Dataset records Start Marker

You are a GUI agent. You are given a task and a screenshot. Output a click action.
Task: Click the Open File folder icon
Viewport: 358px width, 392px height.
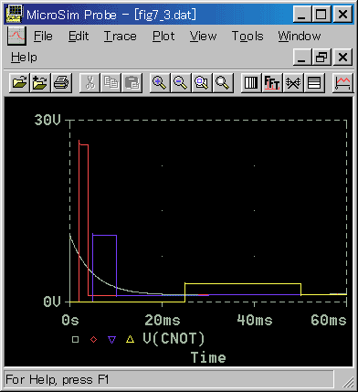(x=19, y=82)
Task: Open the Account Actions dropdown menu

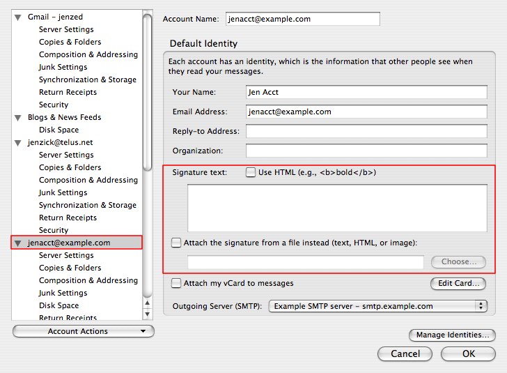Action: click(83, 331)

Dataset records End Marker

What the exercise asks>
Could you retype every record exactly, leaving the pictures out?

Reply to the task>
You are a GUI agent. You are given a task and a screenshot. Output a click action.
Task: Click the Open File folder icon
Viewport: 358px width, 392px height.
(x=19, y=82)
Task: Open the Account Actions dropdown menu

Action: click(83, 331)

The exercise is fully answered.